上の図1は、昨年末を100とした、米国の主な株価指数のパフォーマンスを比較したグラフです。
主要株価3指数(ダウ工業株30種平均・S&P500種指数・ナスダック総合指数)をはじめ、上値が切り下がって軟調気味に推移している指数が多いことが確認できます。それでも積極的に下値を探りに行っている様子は見られず、視界不良の中でも割と堅調さを維持していると言えます。
また、最近までの米国株については、株価収益率(PER)などの面で、かなり割高であることは以前のレポートで何度か述べたことがあります。
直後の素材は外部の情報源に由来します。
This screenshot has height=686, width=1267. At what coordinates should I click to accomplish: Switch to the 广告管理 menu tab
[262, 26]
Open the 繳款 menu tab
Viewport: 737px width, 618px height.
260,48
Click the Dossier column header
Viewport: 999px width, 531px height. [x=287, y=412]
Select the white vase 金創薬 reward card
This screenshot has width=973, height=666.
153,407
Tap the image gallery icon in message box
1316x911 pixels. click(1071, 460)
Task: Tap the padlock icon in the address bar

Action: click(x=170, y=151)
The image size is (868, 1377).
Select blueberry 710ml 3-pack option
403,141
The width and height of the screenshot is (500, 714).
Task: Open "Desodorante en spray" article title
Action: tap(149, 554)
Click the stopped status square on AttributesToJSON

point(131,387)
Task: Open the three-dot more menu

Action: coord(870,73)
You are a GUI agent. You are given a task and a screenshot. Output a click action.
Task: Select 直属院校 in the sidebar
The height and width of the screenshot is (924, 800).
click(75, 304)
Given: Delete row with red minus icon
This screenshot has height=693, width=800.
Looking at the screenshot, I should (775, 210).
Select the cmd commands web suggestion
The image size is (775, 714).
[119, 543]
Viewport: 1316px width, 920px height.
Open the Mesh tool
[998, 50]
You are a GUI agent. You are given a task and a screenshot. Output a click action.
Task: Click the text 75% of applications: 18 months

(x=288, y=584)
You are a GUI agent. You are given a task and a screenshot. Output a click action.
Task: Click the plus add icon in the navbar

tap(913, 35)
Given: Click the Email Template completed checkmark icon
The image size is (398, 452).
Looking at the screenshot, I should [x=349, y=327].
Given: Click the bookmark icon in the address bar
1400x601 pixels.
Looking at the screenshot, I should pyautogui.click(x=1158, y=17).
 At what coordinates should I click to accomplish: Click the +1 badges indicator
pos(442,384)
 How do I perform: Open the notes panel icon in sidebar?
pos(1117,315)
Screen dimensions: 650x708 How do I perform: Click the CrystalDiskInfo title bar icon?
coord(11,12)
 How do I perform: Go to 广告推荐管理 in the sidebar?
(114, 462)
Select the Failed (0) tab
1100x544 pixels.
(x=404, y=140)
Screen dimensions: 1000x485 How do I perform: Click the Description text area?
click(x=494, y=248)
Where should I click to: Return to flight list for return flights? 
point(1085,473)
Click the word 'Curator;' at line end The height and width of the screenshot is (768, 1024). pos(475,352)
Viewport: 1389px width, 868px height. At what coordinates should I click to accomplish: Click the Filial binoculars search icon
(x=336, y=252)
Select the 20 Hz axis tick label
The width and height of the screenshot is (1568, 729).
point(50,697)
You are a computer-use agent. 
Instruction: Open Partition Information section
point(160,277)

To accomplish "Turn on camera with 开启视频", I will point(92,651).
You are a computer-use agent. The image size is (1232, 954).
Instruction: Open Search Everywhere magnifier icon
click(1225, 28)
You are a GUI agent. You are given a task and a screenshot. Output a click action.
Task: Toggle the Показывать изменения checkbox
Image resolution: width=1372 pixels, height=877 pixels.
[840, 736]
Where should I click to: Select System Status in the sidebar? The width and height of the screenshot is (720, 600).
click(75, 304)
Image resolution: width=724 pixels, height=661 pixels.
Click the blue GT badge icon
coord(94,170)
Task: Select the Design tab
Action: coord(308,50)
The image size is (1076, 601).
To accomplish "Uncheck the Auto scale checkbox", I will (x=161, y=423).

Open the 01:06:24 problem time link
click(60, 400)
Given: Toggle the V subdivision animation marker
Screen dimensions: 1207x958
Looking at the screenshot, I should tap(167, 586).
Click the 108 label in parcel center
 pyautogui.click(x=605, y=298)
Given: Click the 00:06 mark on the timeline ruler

<図2>米S&P500(月足)と長期PERの推移(2025年6月18日時点)

上の図2は月足のS&P500と、「CAPEレシオ」と呼ばれる長期のPERを示したものです。18日(水)時点のCAPEレシオの値は33.97倍です。
図で表示されている期間は約30年ですが、CAPEレシオが30倍を超える場面はそれほど多くなく、また、30年間の平均(23.79倍)と比べても現在の米国株はPERの面から見て割高感がある状態です。
一般的に、株式市場に割高感がある状況で、地政学的リスクの高まりや景況感の悪化など、市場環境の雲行きが怪しくなってくると、下げ幅を伴って調整局面入りしやすいのですが、足元の米国株はそこまで売りに押されずに踏みとどまっています。